Un terzo complice è ricercato dopo che si è lanciato da una finestra del primo piano. Probabilmente è ferito.
In carcere a Lanciano sono finiti Ioan Andrei Barbu, 26 anni, e Gabriel Ioan Sandru, di 28, entrambi conosciuti dalle forze dell’ordine di tutta Italia per precedenti penali in materia di furti, induzione e sfruttamento della prostituzione e sequestro di persona.

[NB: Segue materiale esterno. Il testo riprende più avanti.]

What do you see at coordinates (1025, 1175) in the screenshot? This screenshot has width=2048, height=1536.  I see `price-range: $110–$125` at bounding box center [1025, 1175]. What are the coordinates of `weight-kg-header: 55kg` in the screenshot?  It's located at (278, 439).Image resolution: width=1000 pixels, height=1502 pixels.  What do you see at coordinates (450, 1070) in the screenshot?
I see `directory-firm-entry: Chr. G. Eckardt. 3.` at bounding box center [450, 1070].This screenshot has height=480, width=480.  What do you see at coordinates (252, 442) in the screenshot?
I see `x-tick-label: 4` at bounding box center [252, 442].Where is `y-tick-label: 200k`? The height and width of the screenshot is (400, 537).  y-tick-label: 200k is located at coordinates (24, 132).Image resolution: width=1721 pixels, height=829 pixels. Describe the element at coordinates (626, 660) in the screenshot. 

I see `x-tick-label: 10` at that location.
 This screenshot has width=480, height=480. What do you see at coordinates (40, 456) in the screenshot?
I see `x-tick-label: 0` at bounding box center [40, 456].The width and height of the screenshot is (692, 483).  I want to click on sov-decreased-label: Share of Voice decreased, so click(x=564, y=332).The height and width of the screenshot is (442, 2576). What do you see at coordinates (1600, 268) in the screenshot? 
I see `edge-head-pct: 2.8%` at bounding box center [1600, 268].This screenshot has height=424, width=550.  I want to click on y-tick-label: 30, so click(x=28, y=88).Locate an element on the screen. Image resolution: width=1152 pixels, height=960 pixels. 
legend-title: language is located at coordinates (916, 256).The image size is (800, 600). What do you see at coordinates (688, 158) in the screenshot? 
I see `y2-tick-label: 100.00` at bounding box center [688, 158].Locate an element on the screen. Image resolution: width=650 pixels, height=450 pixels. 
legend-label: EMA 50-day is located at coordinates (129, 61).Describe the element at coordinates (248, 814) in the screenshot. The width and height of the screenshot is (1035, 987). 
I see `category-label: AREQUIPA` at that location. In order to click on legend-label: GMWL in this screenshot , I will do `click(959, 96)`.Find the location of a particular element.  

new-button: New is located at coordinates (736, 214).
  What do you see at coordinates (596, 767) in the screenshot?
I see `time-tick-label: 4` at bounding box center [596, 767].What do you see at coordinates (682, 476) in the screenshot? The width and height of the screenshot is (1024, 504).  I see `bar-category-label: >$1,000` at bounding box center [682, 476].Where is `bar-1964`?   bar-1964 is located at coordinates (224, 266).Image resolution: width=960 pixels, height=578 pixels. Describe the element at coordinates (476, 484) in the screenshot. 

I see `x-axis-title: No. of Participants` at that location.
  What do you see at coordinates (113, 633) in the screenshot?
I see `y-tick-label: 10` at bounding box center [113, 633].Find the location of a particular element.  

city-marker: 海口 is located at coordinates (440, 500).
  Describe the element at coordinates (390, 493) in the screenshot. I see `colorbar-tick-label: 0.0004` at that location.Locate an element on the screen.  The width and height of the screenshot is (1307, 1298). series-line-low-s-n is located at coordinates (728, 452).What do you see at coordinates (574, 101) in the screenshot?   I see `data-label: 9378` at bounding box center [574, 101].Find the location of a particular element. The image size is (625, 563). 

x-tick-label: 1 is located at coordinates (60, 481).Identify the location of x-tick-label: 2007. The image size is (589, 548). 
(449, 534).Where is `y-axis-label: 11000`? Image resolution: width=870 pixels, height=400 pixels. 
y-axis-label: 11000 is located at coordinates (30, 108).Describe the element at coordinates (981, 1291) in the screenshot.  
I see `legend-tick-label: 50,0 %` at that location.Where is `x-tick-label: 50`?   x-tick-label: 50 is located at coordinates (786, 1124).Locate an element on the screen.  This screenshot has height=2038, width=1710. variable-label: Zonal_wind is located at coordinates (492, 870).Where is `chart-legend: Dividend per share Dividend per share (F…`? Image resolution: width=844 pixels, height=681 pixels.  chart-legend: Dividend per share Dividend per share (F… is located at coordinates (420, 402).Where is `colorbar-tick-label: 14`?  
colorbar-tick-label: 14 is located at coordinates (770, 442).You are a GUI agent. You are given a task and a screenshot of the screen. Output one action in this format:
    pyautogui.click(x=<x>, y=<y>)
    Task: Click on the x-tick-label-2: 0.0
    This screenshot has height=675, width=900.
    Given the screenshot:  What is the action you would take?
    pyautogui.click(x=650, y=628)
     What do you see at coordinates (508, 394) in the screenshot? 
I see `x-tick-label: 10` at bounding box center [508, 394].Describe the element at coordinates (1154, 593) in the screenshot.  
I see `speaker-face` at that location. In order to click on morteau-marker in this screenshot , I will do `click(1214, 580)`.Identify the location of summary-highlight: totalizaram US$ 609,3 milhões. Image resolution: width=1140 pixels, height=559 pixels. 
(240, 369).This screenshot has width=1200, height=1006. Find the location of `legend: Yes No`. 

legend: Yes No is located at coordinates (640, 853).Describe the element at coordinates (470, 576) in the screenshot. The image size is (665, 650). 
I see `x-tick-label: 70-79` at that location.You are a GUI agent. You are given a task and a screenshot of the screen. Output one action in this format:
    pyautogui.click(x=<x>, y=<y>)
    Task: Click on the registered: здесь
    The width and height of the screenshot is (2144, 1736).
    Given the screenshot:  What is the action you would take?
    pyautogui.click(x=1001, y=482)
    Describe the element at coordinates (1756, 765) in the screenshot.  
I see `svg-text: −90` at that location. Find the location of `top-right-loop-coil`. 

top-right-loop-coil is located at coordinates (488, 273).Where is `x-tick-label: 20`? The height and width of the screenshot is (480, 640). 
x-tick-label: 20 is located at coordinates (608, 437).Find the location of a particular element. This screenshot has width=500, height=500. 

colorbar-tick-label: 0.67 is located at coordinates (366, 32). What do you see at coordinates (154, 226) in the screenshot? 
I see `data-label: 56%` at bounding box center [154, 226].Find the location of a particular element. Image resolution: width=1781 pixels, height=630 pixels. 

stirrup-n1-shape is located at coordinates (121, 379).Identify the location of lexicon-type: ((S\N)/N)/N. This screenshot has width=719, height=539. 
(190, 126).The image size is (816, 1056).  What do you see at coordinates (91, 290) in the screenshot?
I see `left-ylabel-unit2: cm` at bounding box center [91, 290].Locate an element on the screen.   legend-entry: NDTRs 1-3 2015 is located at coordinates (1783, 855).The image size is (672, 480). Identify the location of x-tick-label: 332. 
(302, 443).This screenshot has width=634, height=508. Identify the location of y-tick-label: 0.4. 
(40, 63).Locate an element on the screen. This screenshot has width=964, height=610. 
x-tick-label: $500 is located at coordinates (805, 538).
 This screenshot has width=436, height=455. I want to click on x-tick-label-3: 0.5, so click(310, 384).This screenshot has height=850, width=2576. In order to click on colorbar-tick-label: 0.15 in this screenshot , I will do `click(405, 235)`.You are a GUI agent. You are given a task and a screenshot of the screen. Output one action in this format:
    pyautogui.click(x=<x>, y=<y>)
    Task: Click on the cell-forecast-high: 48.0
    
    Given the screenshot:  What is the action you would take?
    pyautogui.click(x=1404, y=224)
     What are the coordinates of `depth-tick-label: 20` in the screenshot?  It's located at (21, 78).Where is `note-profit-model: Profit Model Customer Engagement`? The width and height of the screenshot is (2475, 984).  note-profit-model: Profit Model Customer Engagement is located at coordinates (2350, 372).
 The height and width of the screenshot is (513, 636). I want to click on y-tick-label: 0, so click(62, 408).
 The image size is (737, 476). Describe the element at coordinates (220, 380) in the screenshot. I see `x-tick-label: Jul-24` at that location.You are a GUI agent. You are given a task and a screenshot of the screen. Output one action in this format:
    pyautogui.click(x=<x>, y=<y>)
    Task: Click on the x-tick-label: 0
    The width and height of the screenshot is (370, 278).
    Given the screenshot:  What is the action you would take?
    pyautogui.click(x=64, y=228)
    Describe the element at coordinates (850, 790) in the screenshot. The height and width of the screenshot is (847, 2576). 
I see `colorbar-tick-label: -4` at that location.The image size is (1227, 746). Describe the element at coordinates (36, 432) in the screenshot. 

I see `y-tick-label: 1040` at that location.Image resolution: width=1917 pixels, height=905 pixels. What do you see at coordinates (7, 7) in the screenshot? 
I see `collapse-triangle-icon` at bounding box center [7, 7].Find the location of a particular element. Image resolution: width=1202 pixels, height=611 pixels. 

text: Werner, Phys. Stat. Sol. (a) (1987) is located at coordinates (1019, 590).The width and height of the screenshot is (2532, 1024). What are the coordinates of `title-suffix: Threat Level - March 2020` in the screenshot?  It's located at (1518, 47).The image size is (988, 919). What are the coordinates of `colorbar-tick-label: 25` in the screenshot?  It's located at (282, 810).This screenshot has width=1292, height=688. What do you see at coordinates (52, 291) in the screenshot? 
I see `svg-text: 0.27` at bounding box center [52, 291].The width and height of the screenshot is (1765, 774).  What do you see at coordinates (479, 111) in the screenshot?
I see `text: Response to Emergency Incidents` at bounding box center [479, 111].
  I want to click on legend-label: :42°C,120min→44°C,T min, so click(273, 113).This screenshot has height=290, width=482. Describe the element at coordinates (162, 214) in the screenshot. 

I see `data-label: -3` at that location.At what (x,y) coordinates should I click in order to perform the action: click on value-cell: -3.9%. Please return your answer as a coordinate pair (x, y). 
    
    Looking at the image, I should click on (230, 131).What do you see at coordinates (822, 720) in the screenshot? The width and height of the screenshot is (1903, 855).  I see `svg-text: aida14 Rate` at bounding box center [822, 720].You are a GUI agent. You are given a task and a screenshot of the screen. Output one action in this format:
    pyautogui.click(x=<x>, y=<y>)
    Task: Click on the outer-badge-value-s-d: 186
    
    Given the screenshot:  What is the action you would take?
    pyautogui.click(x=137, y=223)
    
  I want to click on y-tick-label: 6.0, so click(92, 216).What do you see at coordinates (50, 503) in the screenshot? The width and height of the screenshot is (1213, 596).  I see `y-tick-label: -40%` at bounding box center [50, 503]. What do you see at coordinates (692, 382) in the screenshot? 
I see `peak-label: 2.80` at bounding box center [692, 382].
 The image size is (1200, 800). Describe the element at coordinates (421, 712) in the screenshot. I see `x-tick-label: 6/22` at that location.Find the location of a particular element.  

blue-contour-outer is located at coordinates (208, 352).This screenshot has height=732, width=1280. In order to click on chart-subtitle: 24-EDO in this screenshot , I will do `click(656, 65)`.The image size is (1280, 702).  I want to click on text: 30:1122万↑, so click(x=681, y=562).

Per bloccare i due rumeni arrestati, senza fissa dimora, i carabinieri hanno dovuto ingaggiare una colluttazione, per cui sono accusati anche di oltraggio, resistenza a pubblico ufficiale. Nel precedente colpo in villa i ladri avevano tralasciato di prendere argenteria di valore.
Nel frattempo i proprietari, in accordo con i carabinieri,hanno installato un sistema di allarme collegato con la centrale operativa che stanotte è scattato.
I ladri sono stati sorpresi in una camera da letto. Sequestrata anche un Opel Corsa con la quale sono giunti a Atessa. Coordina l’inchiesta il procuratore Fancesco Menditto.